Anywho, since I already knew the FEA process for a space frame I spent a few hours playing with the Locost frame in the ANSYS student edition. The results are similar to what you'll find elsewhere (i.e. Cymtrik's report), but one advantage is that the screen shots I have show the stress distribution through the frame... so you get an idea of the most critical load paths.

This analysis wasn't intended to be 100% accurate, but rather to give a relative comparison of stiffness and weight changes for the most common modifications. The dimensions aren't perfect, some modifications may interfere with other parts of the vehicle, your mileage may vary, weight loss results not typical, and all the other disclaimers apply.

The analysis details are:
X axis lateral, Y axis vertical, Z axis forward
Left rear shock mount constrained about X-Y-Z displacement
Right rear shock mount constrained about Y displacement
Left front shock mount displaced 0.200in along Y
Right front shock mount displaced -0.200in along Y
Beam elements for square section members, Pipe elements for round section

Since the shock mounts are 23.0in apart, this corresponds with one degree of twist. The program solves for the force (lbs) required at each front shock mount to generate this twist, so averaging the forces and multiplying by 23.0 gives the approximate stiffness in in-lbs/deg. Divide by 12 to get ft-lbs/deg

I'll summarize the results. Note that we want to see tubes "turn green" in the pics; this indicates they are loading up. Blue means they aren't carrying much load and red means they are carrying disproportionately high loads.

First Pic: Basic book frame
Note that the stresses in most of the frame are very low... this is because it takes very little torque to twist one degree! Stiffness is only 663 ft-lbs/deg, weight is 92 lbs as modeled here.

Second Pic: Similar to common "Aussie mods," but with an additional V from shock mounts down to aft crossmember (may interfere with crank pulley!)
The braces shown here are 0.75x0.065 round steel tubing. Stiffness roughly doubles to 1291 ft-lbs/deg for a five pound weight increase to 97 lbs.

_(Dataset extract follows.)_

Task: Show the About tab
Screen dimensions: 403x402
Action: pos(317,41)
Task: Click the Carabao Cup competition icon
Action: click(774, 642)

Third pic: Engine bay crossmembers
Hre's the tricky part: if you want a stiff frame, you HAVE to find some way to get these tubes in the frame. If you leave these tubes out, improvements to the cockpit area will give little benefit since the engine bay flex will dominate (think softest spring in series). The closer they are to meeting at the center, the stiffer the frame, but obviously that is impossible due to interference with the engine. Note that the lateral crossmember (across the shock mounts) doesn't take any load, so this can be omitted.
Stiffness: 2072 ft-lbs/deg, weight 100 lbs.

Fourth pic: Diagonals in scuttle, floor, and trans tunnel
Since most builders panel in these areas anyway, it is up to you to decide if it is worth adding both the panelling AND the tubes. Attempting to model a bunch bonded and riveted aluminum panels accurately is beyond the scope of this analysis ;-) Regardless, this gives you an idea of the gains from stiffening these areas. Note that the diagonals in the trans tunnel yielded the largest improvement of this set of mods.
Stiffness: 2580 ft-lbs/deg, weight 117 lbs.

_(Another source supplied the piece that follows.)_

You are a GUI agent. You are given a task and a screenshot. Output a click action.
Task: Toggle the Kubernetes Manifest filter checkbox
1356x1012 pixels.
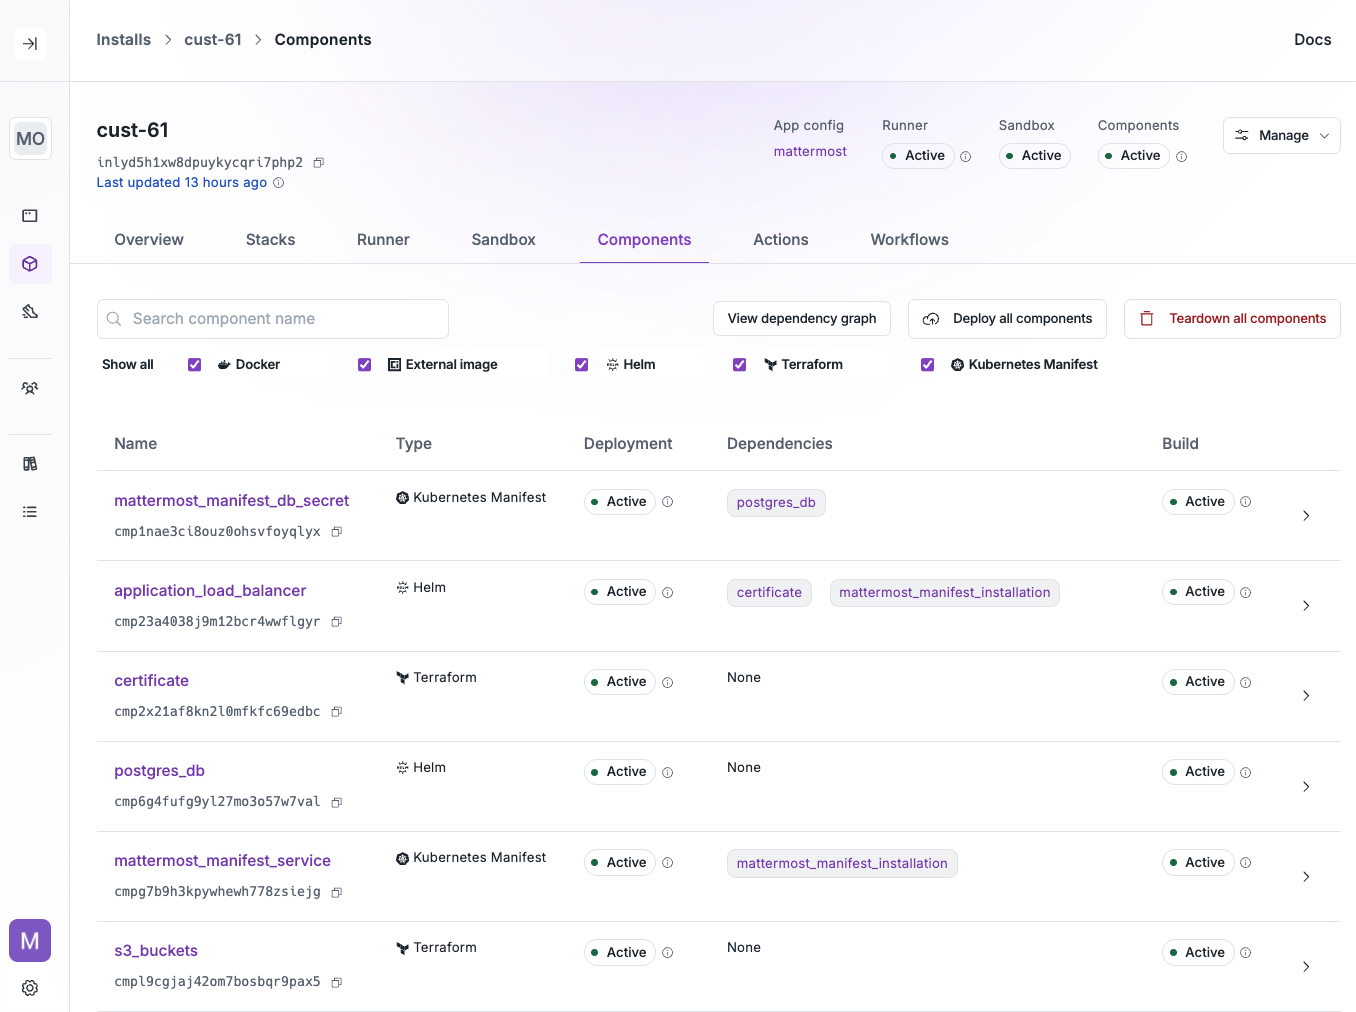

Fifth pic: Reinforcing the seat back plane and rear structure, "mirroring" the panhard brace
I recognize that the rear structure isn't modeled accurately here, but again, this gives an idea of the types of gains to expect by stiffening this area... which are suprisingly (at least to me) substantial.
Stiffness: 3462 ft-lbs/deg, weight 122 lbs.

Sixth pic: Adding "hoop style" diagonals under dash, moving engine bay diagonals
The change to the engine bay diagonals here is an attempt to make it more feasilbe to fit them around the engine... the nodes are shifted outboard 3in each and upward 6in. The dash hoops ADDED approx 200 ft-lbs/deg and shifting the engine braces REMOVED slightly more.
Stiffness: 3392 ft-lbs/deg, weight 129 lbs.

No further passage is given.